NOTICE: ALTER TABLE / ADD PRIMARY KEY will create implicit index "product_pkey" for table "product"
ALTER TABLE

This message indicates that PostgreSQL automatically creates an index on the attributes that serve as the primary key of a relation. This index speeds-up queries that search for tuples by their primary key. In the case of PostgreSQL, this index is also the mechanism that enforces the primary key constraint.

In this question, we will practice using indexes on a single large table. Create a second table, called ProductBig, with the following schema. At first, do not specify that pid is a primary key.
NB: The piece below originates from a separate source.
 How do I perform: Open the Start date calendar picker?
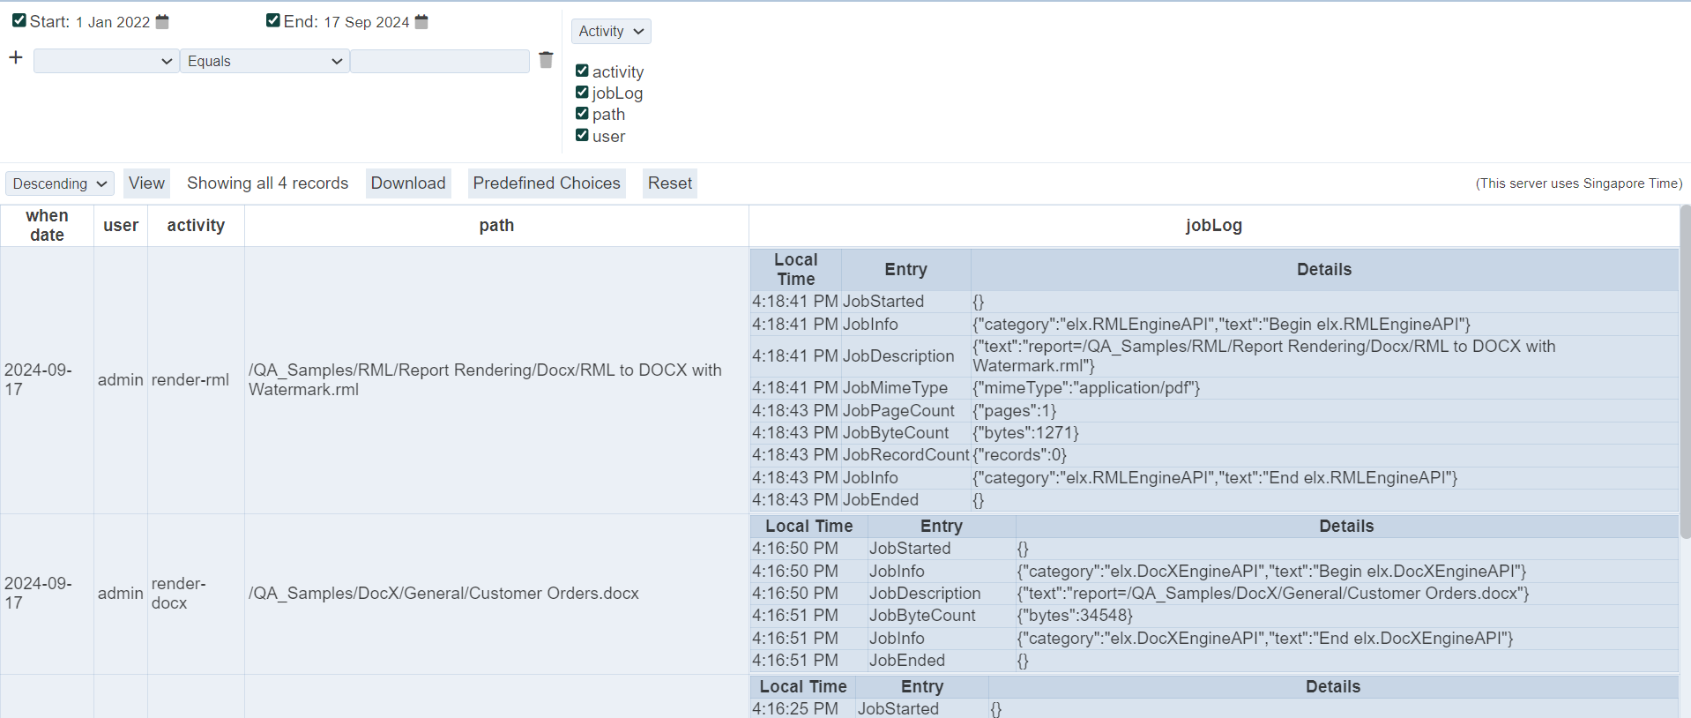click(162, 22)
Load data into this table from the file called /cse/courses/cse544/07au/public/productbig.dat (beware that the load will take several minutes).

ProductBig(pid: integer, name: varchar(20), description: varchar(100), rating: integer, min_age: integer)

 

Consider the following query:

SELECT * FROM ProductBig WHERE pid=9876543;

7.1) Try to execute this query and see how long it takes. You can use the command \timing to have PostgreSQL time your queries. How long does the query take? How many tuples from relation ProductBig must be read from disk in order to answer this query? Write your answers in a file called problem7.txt.

 

7.2) Now modify the schema of ProductBig to indicate that pid is a primary key. Execute the above query again. How long does it take this time? Why is that? Add your answer to the file called problem7.txt.
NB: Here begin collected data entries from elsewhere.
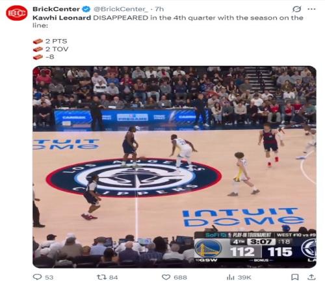Open BrickCenter display name link
The image size is (325, 286).
pos(56,9)
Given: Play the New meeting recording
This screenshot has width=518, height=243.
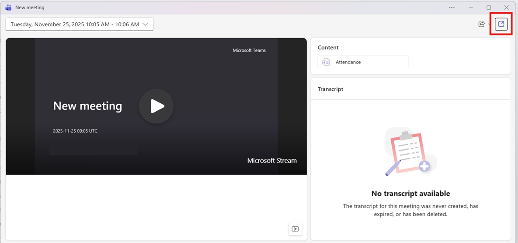Looking at the screenshot, I should [156, 106].

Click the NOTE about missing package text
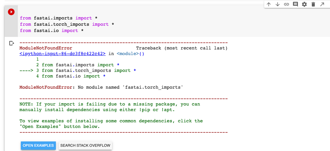click(109, 104)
Note: you can examine the query execution plan that the DBMS uses to answer the query. To see the plan, use the EXPLAIN command. You can find more information about EXPLAIN in the PostgreSQL documentation about EXPLAIN. We will talk about query plans starting from lecture 7. In the meantime, you can at least see if the DBMS uses the index or not when answering your query. You do not have to use EXPLAIN. Use it only if it helps you understand what is going on.

 

7.3) An index on the primary key speeds-up only a specific type of queries, which may not necessarily correspond to the query workload of the system. Consider the following query:

SELECT count(*) FROM ProductBig WHERE rating > 98;

Try to execute this query. How long does it take? How many tuples from relation ProductBig must be read from disk in order to answer this query? Write your answer in a file called problem7.txt.

 

7.4) Create an index on ProductBig that will speed-up the query above. Add the SQL statement that you use to create the index and an explanation for your choice of index to the file problem7.txt. How long does the query take now?

 

7.5) Delete the index on rating and add the statement that you used to problem7.txt.

 

7.6) Since indexes are so great, why not create an index on every single attribute of ever single table? Add your explanation to the file problem7.txt.

 

When you are done working on this question, please drop the ProductBig table to avoid using all that disk space.

 

8. Views (8pts)

A view is a table whose content is not physically stored on disk. Instead, it is computed from a query that corresponds to the view definition.

8.1) Create a view that shows only toys in the Product table for children over age 6. Write the SQL statement that you use in a file called problem8.txt.

8.2) Write a query that uses the newly created view to find all toys for children over age 6 that contain the substring '666' in their name. Add the SQL statement that you used in a file called problem8.txt.

8.3) Create a view that shows the id and names of toys along with the ids and names of their manufacturers. Add the SQL statement that you used to the file called problem8.txt.

8.4) What do you think are some of the benefits of using views? Add your answer to problem8.txt.

8.5) What happens if you try to insert a tuple into one of those views? Should users be allowed to perform inserts or updates on views? Add your answer to problem8.txt.

 

 

Turn-in instructions

You should work on this assignment by yourself. Make sure to turn-in the following files:

To hand-in your assignment, issue the following command under the directory where you saved the above files:

tar zcvf cse544-07au-youraccountname.tar.gz problem?.txt

After executing this command, you should see a file named cse544-07au-youraccountname.tar.gz. Please send this file as an email attachment to your TA.